→ **THINGS TO DO**:
• A. In the personal reflection on finishing school at BYU, how many days away is graduation?
• B. Pick up the personal reflection on finishing school at BYU right after its last sentence and keep writing in the same voice.

→ **DOCUMENT SEGMENT**:
◆ ◆ ◆ ◆ ◆ ◆ ◆

The trees still look lacy in their early bloom. The mountains still loom, as they always have, and they still do not scare me. They have protected me and given me a reason to wake up every morning.
In January 2010, I rebegan. Confident and cynical, I wanted to finish as quickly as I could. I had been in school long enough. I had been out of school long enough.
That first apartment, my bedroom window All that time looking at the mountains.
Classes have been wonderful. I’m grateful to have learned so much, but I wonder if I have turned into more of a cynic. BYU is a unique environment; I’ve come across a special kind of bigot here. Supposed soldiers of righteousness in an armor of hyp0crisy. At least it’s knee-length, I guess.
Those who aren’t idiots, the ones who have blessed me with their friendship, we can talk about the others. We wonder why marriage is infused into every church discussion; why certain professors say misogynist things or teach non-doctrine. Why these professors seem to be a part of an old-boys club who aren’t really professors.
Okay, so there’s that story of a teacher at a private, religious school who got fired for getting pregnant out of wedlock, and all I kept thinking about was Brandon Davies.
And negative feedback about the Muslim art exhibit at the Museum of Art.
The conversations take on a different tone, and I’m grateful for the contrasts in perspective.
BYU is a good school. I’ve appreciated my experience here, partly because of the classes, but mostly because of the friends. It’s hard to believe sometimes that I’m cool enough to be around all those young people. And I know that I talk as if I’m a few generations removed, but most of the time, it feels like there’s no age difference at all. Times like this, with graduation only six days away, does my life come into a different perspective.

◆ ◆ ◆ ◆ ◆ ◆ ◆

→ **GIVEN MATERIAL**:
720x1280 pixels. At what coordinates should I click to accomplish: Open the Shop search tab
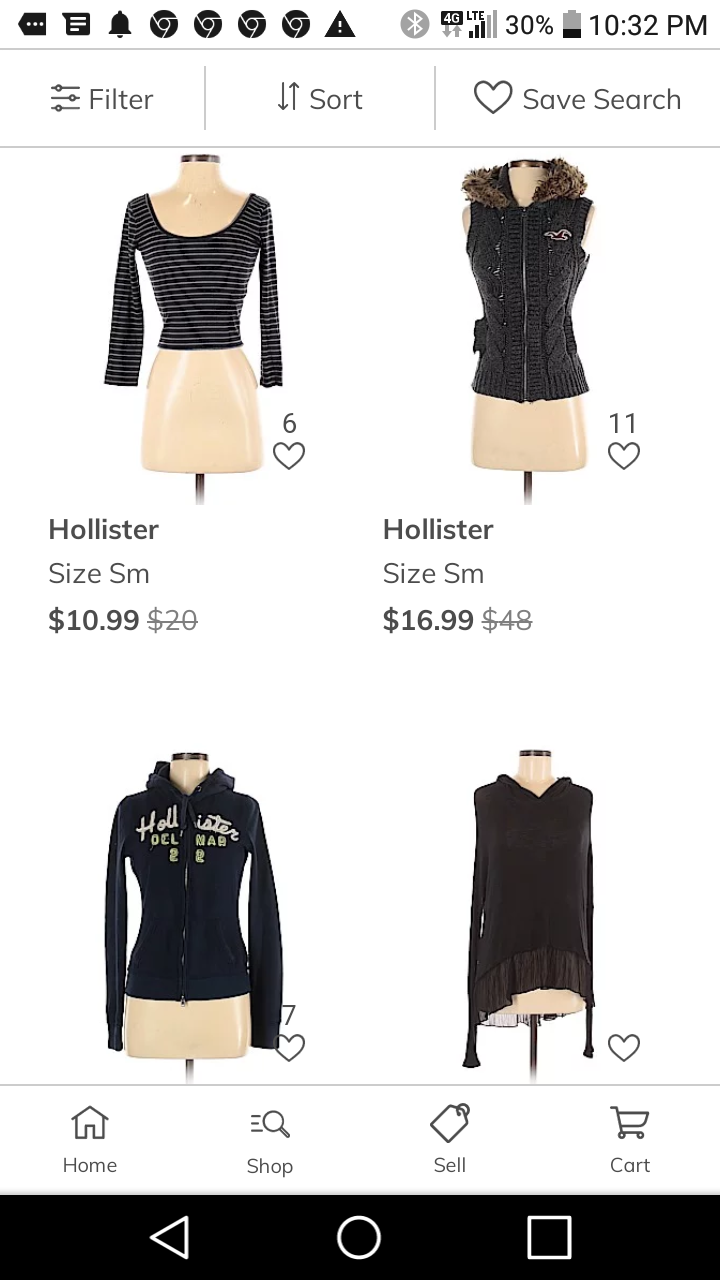coord(270,1140)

◆ ◆ ◆ ◆ ◆ ◆ ◆

→ **ANSWERS FOR THIS EXERCISE**:
• A. Six days.

• B.
Maybe I would have turned into one of those bitter people who aren’t really cynical but mostly sad and angry. If I didn’t have people to call and hang out with and go to concerts with and watch movies with and play games with, my experience here would have really sucked.
Maybe if professors hadn’t encouraged me to do things beyond the requirements for class or my major, my life wouldn’t be nearly as rich. Maybe if I decided not to risk my GPA by not going to Africa or minoring in French I would have deprived myself of some incredible memories and even better friends.
Friends! What if I hadn’t decided to move in August 2011? What if the circumstances weren’t perfect for me meeting this Reilly guy? Would I still have met him? I probably would have managed not knowing what I was missing, but it’s so hard to imagine my life taking another direction.
I close my eyes, and I’m in the Marriott Center. I’m in my blue cap and gown. I look for my mom and her husband in the crowd of friends and families, and I wave to them again. Reilly’s there, too. Maybe others. Hopefully others. I look around at my classmates, and I see quite a few faces that I recognize, and I’m glad to be graduating with them. I look toward the professors, and I remember everyone who has cheered for me during this time in my life, and think I couldn’t have been luckier, more fortunate, more blessed.
The arena is the mountain range. I am in the valley. The faces I see are facades of ridges and crevices and looming cliffs and majestic peaks; familiar terrain, steady, solid. The reason I will keep waking up.
It is time to begin again.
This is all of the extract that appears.